6. Transportation card, such as an unlimited rail pass. If you use public transportation to commute to work and have a pass, that card should clearly go in your wallet as well. If you drive to work every day and are an auto club member, Ms. von Tobel recommends holding on to that card at all times as well.



7. Rewards cards for stores you visit frequently (grocery, drug store, etc.). Reward cards alone are probably responsible for doubling the girth of my wallet. So many stores offer loyalty points and I tend to become a member of all the programs I can find. This category includes those promotional tenth-coffee-free cards.



8. Gift cards. They are the ubiquitous choice for birthdays and holidays and you should keep them handy. There is nothing worse than being in a store and paying for an item you could have had for free with a swipe of your gift card.



9. Membership cards. This includes things that have already been paid for, like a gym membership card, or to clubs you belong to (think Costco).
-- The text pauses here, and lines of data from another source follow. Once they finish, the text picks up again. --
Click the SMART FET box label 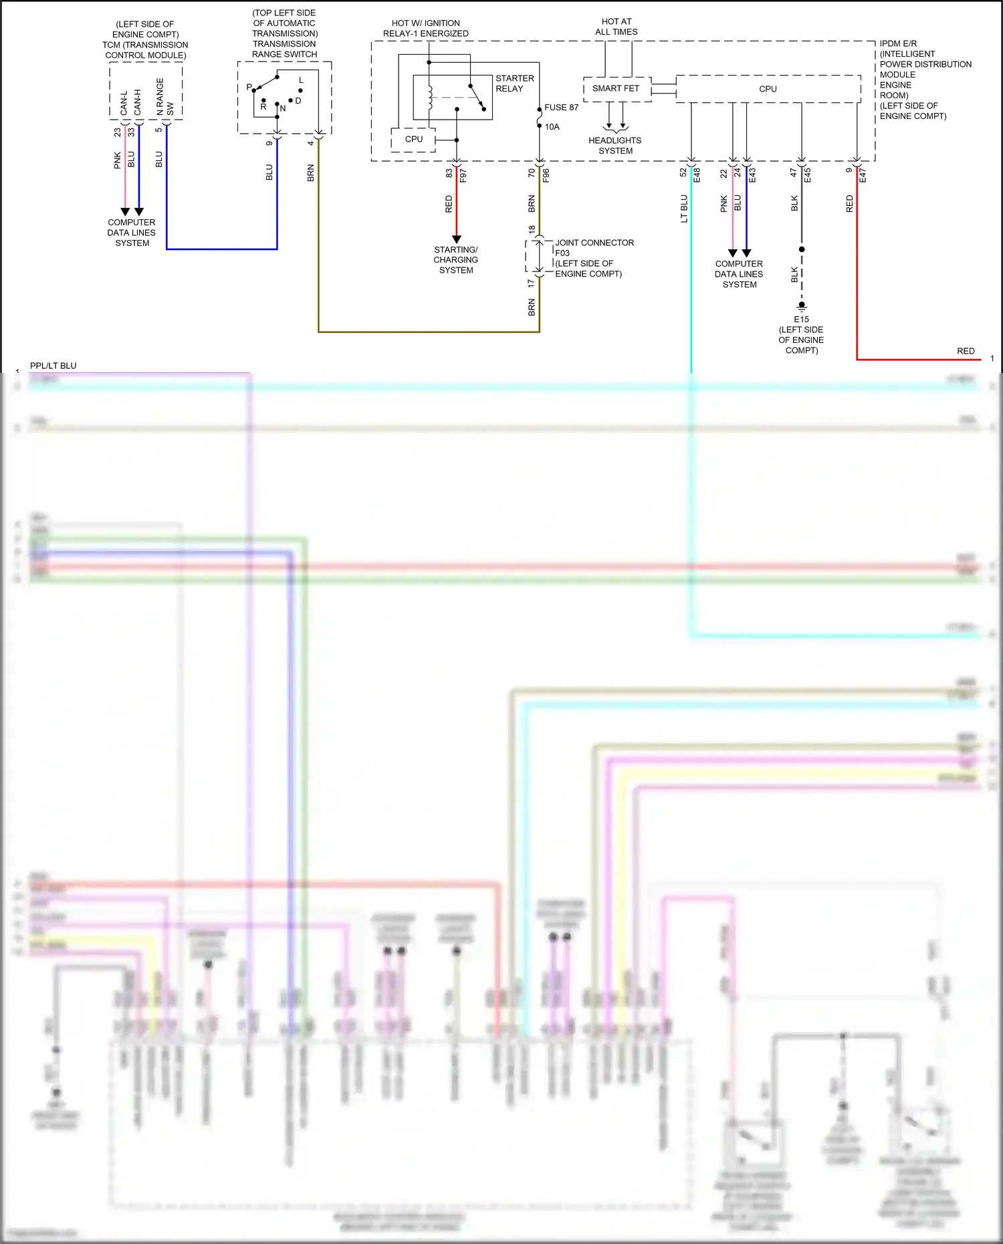(x=615, y=88)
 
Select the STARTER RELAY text (x=514, y=84)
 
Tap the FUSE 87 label (x=561, y=108)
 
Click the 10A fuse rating (x=552, y=127)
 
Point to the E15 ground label (x=801, y=320)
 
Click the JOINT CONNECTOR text (x=594, y=243)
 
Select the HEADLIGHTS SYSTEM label (x=615, y=146)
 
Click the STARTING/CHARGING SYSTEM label (x=456, y=260)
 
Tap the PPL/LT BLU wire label (x=53, y=366)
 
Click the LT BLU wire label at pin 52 (x=684, y=209)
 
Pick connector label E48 (x=697, y=175)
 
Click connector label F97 (x=463, y=175)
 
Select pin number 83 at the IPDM (x=449, y=173)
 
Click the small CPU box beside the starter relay (x=414, y=140)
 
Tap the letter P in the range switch (x=249, y=88)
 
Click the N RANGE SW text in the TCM (x=164, y=98)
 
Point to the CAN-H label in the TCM (x=138, y=102)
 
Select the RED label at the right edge (x=966, y=351)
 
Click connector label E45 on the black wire (x=808, y=175)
10. Airline cards. This is optional according to Ms. von Tobel, but recommended. She carries around her airline cards so that she never forgets to use her frequent flyer number whenever she travels.



As for what not to put in your wallet, think about those things you would never want to end up in someone else's hands. Your social insurance card is at the top of this list, along with personal information such as your bank account numbers and PINs. The only identifying information in there, Ms. von Tobel says, should be your name and the best way to reach you if your wallet is found.